Tahun 1974 - Tiga tahun setelah presiden Amerika Richard Nixon mengguncang dunia dengan Nixon Shock-nya, ekonomi dunia memasuki ketidak pastian baru yang sangat serius. Di Amerika sendiri dalam periode 3 tahun itu data resmi pemerintah untuk Consumer Price Index ‘hanya’ naik sekitar 21 %, tetapi harga emas dalam Dollar – yang lebih bisa diandalkan untuk mengukur daya beli uang Dollar yang sesungguhnya – naik hampir empat kalinya, yaitu dari US$ 40.80/Oz (1971) menjadi 159.26/Oz (1974). Di tengah ketidak pastian inilah, The Royal Swedish Academy of Science menganugerahkan hadiah Nobel dibidang ilmu ekonomi kepada seorang ekonom tua (75 th) Frederich August Von Hayek (1899-1992) untuk karya-karya dan pemikirannya – yang dipandang sangat relevan untuk saat itu.
Kurang lebih setengah abad sebelumnya Hayek muda juga sudah memperingatkan dunia di jamannya akan kemungkinan terjadinya depression serius yang kemudian bener-bener terjadi di tahun 1929 yang disebut great depression. Dengan apa ekonom seperti Hayek ini mampu memprediksi krisis jauh sebelum krisis itu terjadi ?. Salah satunya adalah dengan menggunakan informasi pergerakan harga-harga (inflasi) yang di trigger oleh kebijakan moneter dan ekpansi kredit dalam suatu negara.
Dua tahun setelah menerima hadiah Nobel, tulisan dan pemikiran si Hayek yang kemudian dikenal dengan Hayekian Theory ini dibukukan antara lain dengan tema yang masih sangat relevan dengan jaman ini – yaitu tentang mata uang.

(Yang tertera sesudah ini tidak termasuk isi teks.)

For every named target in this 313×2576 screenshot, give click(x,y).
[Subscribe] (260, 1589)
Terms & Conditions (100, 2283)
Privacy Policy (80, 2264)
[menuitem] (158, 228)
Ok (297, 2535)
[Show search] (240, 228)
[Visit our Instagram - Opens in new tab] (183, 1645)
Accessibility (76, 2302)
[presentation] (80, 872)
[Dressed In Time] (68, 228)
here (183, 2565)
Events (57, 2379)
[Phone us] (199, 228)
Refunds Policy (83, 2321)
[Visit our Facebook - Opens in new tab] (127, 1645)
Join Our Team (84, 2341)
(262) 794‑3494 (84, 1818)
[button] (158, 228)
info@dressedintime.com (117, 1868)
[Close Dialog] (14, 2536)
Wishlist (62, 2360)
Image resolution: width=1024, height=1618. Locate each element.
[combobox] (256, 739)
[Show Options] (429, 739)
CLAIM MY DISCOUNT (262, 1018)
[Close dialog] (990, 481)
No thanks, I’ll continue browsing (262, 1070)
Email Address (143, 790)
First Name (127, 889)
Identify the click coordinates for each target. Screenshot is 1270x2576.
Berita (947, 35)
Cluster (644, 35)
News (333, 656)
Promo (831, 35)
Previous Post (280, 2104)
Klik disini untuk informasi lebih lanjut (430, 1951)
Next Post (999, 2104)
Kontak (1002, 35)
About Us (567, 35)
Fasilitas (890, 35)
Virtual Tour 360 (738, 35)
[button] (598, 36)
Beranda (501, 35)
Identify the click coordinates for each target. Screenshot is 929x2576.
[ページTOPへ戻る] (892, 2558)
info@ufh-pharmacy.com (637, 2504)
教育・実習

Buku yang pertama terbit tahun 1976 tersebut berjudul “Denationalisation of Money : The Argument Refined, An Analysis of the Theory and Practice of Concurrent Currencies”. Versi yang saya baca adalah edisi tahun 1990, terbitan dari The Institute of Economic Affairs – London.
Sebagaimana tersirat dari judulnya, dalam buku tersebut Hayek menguraikan argumennya dengan sangat detil dan ilmiah - yang menjadikan dia memang layak untuk menerima hadiah Nobel di bidang ilmu ekonomi tersebut diatas – bahwa urusan mata uang tidak bisa hanya menjadi monopoli urusan pemerintah pusat atau institusi kenegaraan lainnya. Setelah lebih dari 35 tahun, buku ini kembali banyak dibaca orang karena nampaknya dunia memang lagi bergerak kearah pemikiran yang sejalan dengan isi buku ini.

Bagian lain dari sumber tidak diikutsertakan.